Let the buyer beware!
After some additional web research related to "LionEV fraud", it does appear that they may be committing fraud. Either that, or LionEV is doing an amazingly ****-poor job of providing their products and service to their eager money-in-hand customers.
In hindsight, sorry I mentioned them.
Utility companies and consumers are steadily building more renewable power, such as the massive new solar facilities in the Mojave, wind in Texas and the Midwest, rooftop solar. Plug in vehicles will be the only vehicles that will be able to take advantage of that clean power.
If we, steadily and manageably, build renewable power, while gradually migrating to plug-in vehicles, we can go 100% renewable within 25 years. In so doing, we beat high gas prices, have much cleaner air, import no oil, avoid drilling offshore and in ANWAR, support locally produced energy and energy jobs, keep more money in the US, and oh yeah, that global warming thing - it's all win. Let's just do it.
And solar power simply doesn't provide the energy needs of an industrialized nation. If you're going to use energy from stars, I prefer supernova fragments myself. Thorium is my personal favorite.

***

Parts of the exercise:
**1)** According to the passage on renewable power, what are the gains from gradually switching to renewable power and plug-in vehicles? List every one it names.
**2)** Answer these from the passage on renewable power:
(a) Where are the massive new solar facilities it mentions?
(b) Within how many years does it say we can go 100% renewable?
(c) What does the writer call a personal favorite?
**3)** Copy out the passage on renewable power from "After some additional" up to and including "I mentioned them.".
The items play no part in this.

***

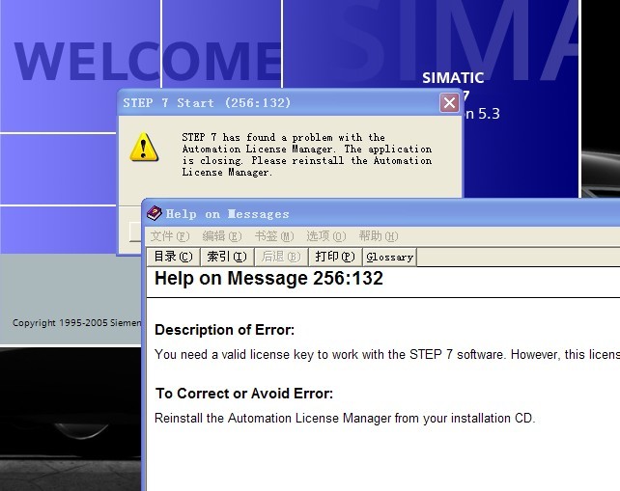Click the WELCOME text on splash screen
The height and width of the screenshot is (491, 620).
pos(145,60)
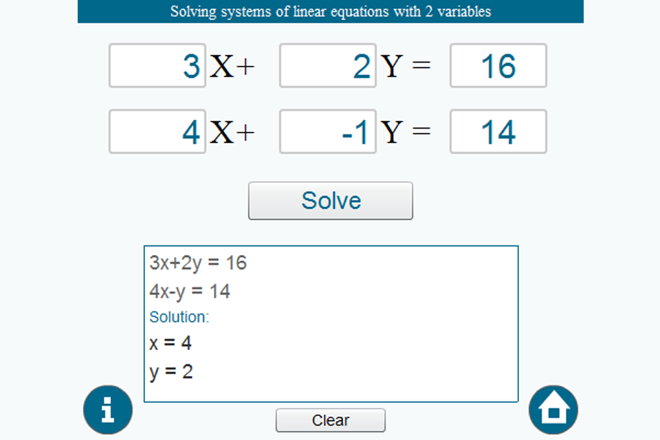This screenshot has width=660, height=440.
Task: Select the 'y = 2' result line
Action: 171,372
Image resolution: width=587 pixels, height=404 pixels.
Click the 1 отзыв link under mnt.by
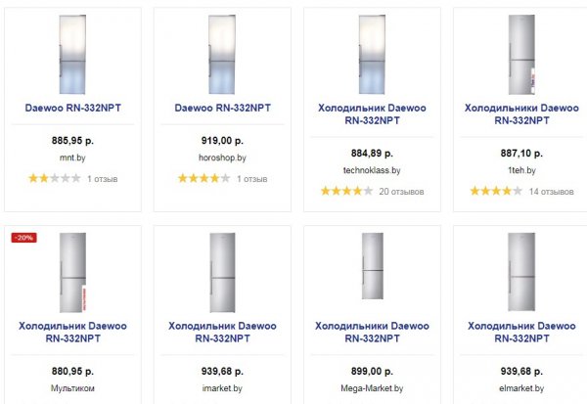point(103,179)
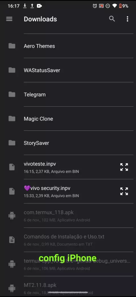Viewport: 136px width, 297px height.
Task: Tap the Downloads title
Action: tap(40, 19)
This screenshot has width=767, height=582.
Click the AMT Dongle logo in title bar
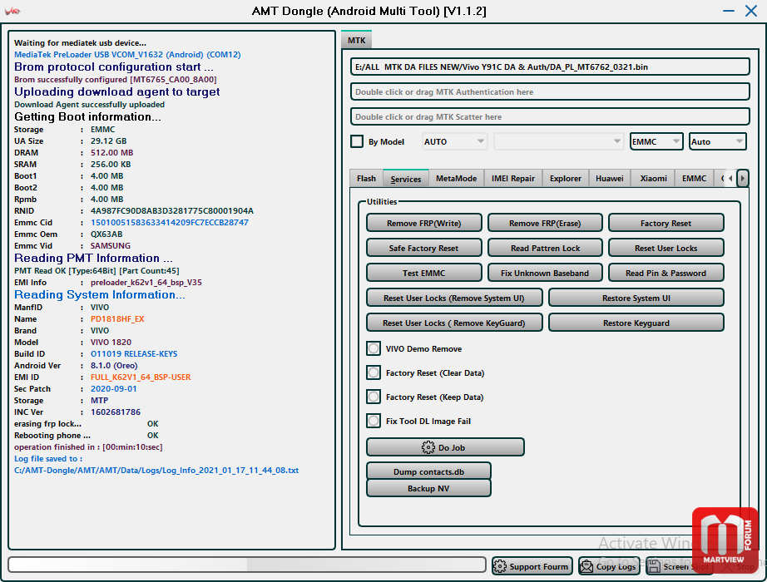click(x=12, y=12)
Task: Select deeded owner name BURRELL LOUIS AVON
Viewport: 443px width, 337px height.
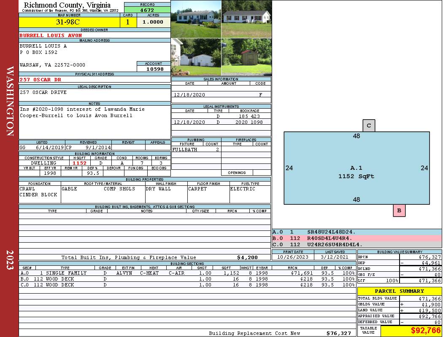Action: [51, 35]
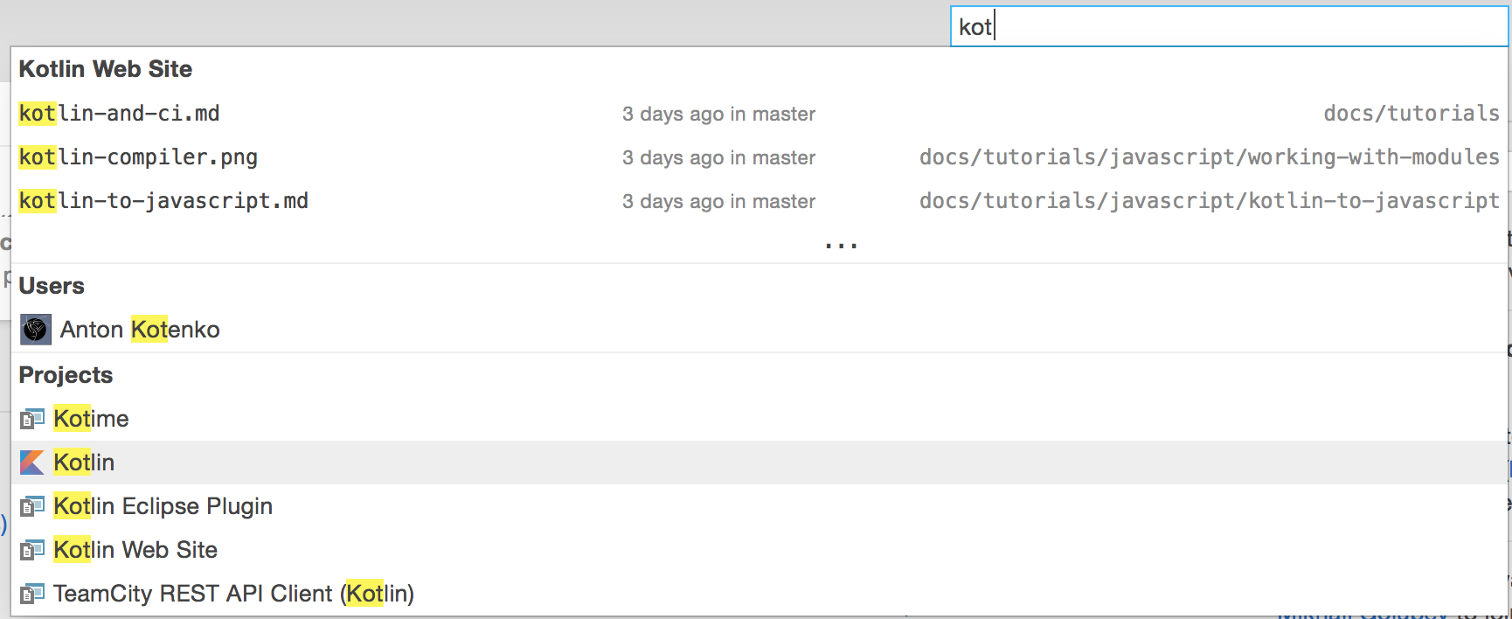The height and width of the screenshot is (619, 1512).
Task: Click the Kotlin logo icon
Action: (x=32, y=463)
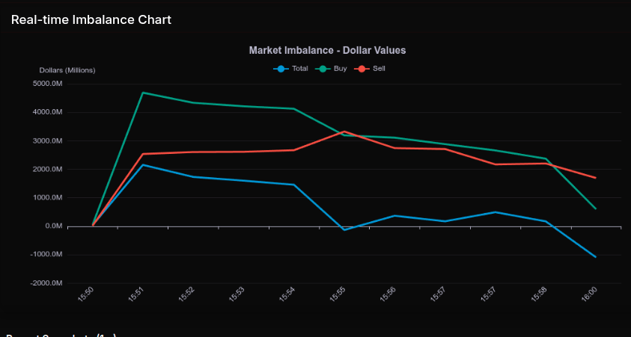Screen dimensions: 631x337
Task: Click the green Buy line endpoint at 16:00
Action: (596, 208)
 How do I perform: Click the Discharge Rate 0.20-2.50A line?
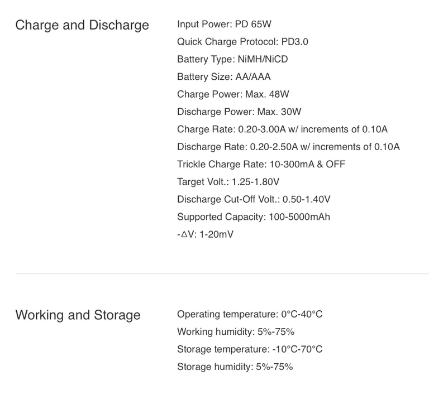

***

Your written answers:
**1)**
- Beating high gas prices
- Much cleaner air
- Importing no oil
- Avoiding drilling offshore and in ANWAR
- Supporting locally produced energy and energy jobs
- Keeping more money in the US
- "That global warming thing"

**2)**
(a) In the Mojave.
(b) Within 25 years.
(c) Thorium.

**3)**
After some additional web research related to "LionEV fraud", it does appear that they may be committing fraud. Either that, or LionEV is doing an amazingly ****-poor job of providing their products and service to their eager money-in-hand customers.
In hindsight, sorry I mentioned them.